5.5 Software Engineering & Algorithms

Data structures

A data structure organizes data so a program can access and modify it efficiently. The FE expects you to know the access trade-offs of the common ones:

• Array: contiguous, fixed-size; O(1) access by index, but inserting or deleting in the middle costs O(n) because elements shift.
• Linked list: nodes connected by pointers; O(1) insertion or deletion at a known node, but O(n) to search because you must traverse.
• Stack: LIFO (last-in, first-out); push and pop at one end. Used for function-call management and expression evaluation.
• Queue: FIFO (first-in, first-out); enqueue at the rear, dequeue at the front. Used for buffering and scheduling.
• Hash table: maps keys to values with average O(1) lookup using a hash function.
• Tree: hierarchical; a balanced binary search tree supports O(log n) search, insert, and delete.

Big-O complexity

Big-O notation expresses how an algorithm's running time or memory grows as the input size n grows, keeping only the dominant term and dropping constants. It describes the worst-case asymptotic bound, which is what scales when inputs get large.
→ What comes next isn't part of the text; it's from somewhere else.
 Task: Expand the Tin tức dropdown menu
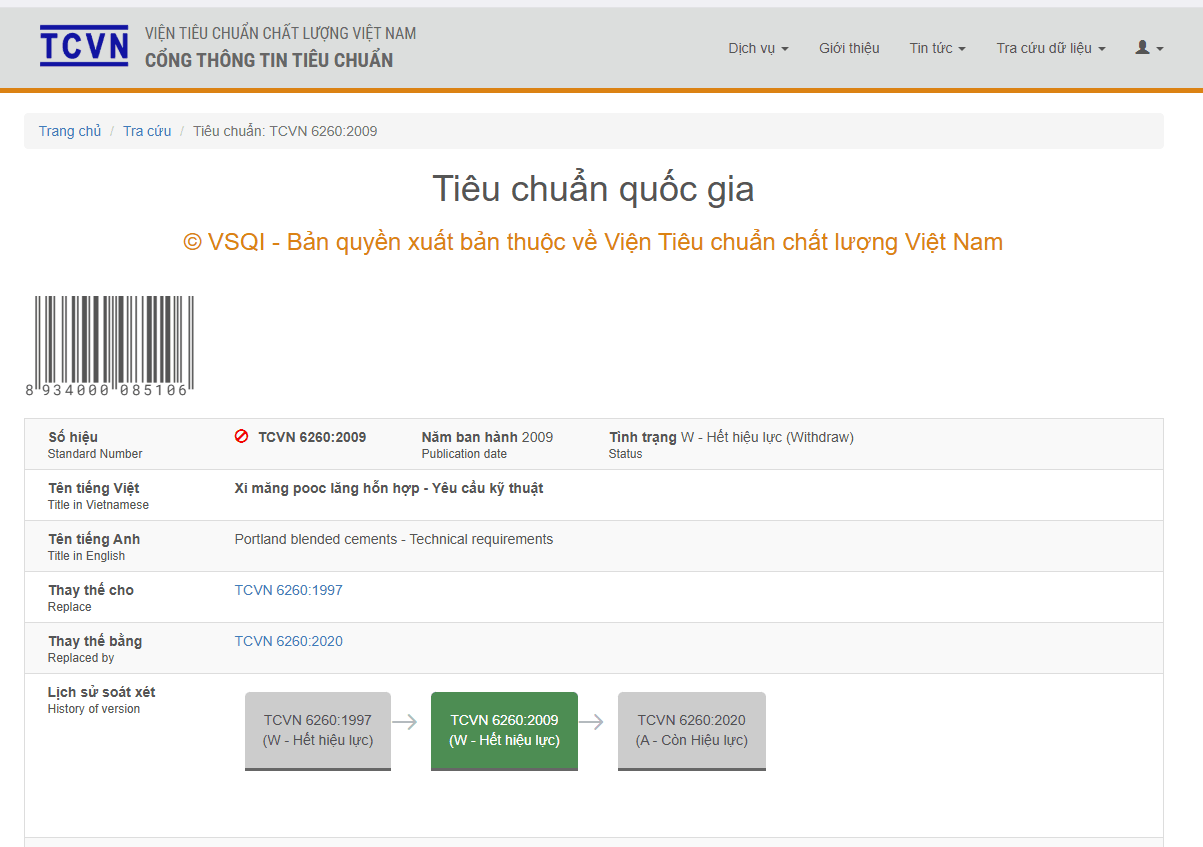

The ordering from best to worst is:

O(1) < O(log n) < O(n) < O(n log n) < O(n^2) < O(2^n)

An O(1) constant-time operation does not depend on n, O(log n) halves the problem each step, O(n) touches each element once, O(n log n) is the bound of efficient comparison sorts, and O(n^2) shows up in nested loops over the same data.

Big-O of common operations

Quicksort degrades to O(n^2) in its worst case (already-sorted input with poor pivots), a frequent exam nuance.

Control flow and fundamental algorithms

Program logic is built from three control flow structures: sequence (statements in order), selection (if/else and switch), and iteration (for and while loops). Any algorithm can be expressed with these, a result formalized by structured programming.

Two algorithms recur on the FE:

• Binary search: repeatedly compare the target to the middle element of a sorted array, discarding the half that cannot contain it. O(log n).
• Sorting: simple sorts (bubble, insertion, selection) are O(n^2) and easy to trace; efficient sorts (merge, quick) are O(n log n). Merge sort is stable and guarantees O(n log n); quicksort is usually faster in practice but has an O(n^2) worst case.

Be ready to hand-trace a short loop and count how many times the body executes.

The software development lifecycle

The software development lifecycle (SDLC) is the set of phases a project moves through: requirements, design, implementation, testing, deployment, and maintenance. The FE asks you to distinguish the main process models:

• Waterfall: strictly sequential phases; each must finish before the next begins. Simple and well-documented, but inflexible to late changes.
• Agile: iterative and incremental; small cross-functional teams deliver working software in short sprints and welcome changing requirements.
• Spiral: risk-driven, repeating waterfall-like cycles with explicit risk analysis each loop.
• V-model: an extension of waterfall that pairs each development phase with a corresponding test phase.

Supporting practices include version control (such as Git) for tracking changes, and testing levels from unit to integration to system to acceptance.